## Exercise details
Copy the lines of material below word for word, with nothing altered.

+++

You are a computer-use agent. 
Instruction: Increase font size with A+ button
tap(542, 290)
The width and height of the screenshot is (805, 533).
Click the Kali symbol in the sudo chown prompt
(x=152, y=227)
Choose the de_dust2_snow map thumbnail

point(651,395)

+++

## Written solution
You are a computer-use agent. 
Instruction: Increase font size with A+ button
tap(542, 290)
The width and height of the screenshot is (805, 533).
Click the Kali symbol in the sudo chown prompt
(x=152, y=227)
Choose the de_dust2_snow map thumbnail

point(651,395)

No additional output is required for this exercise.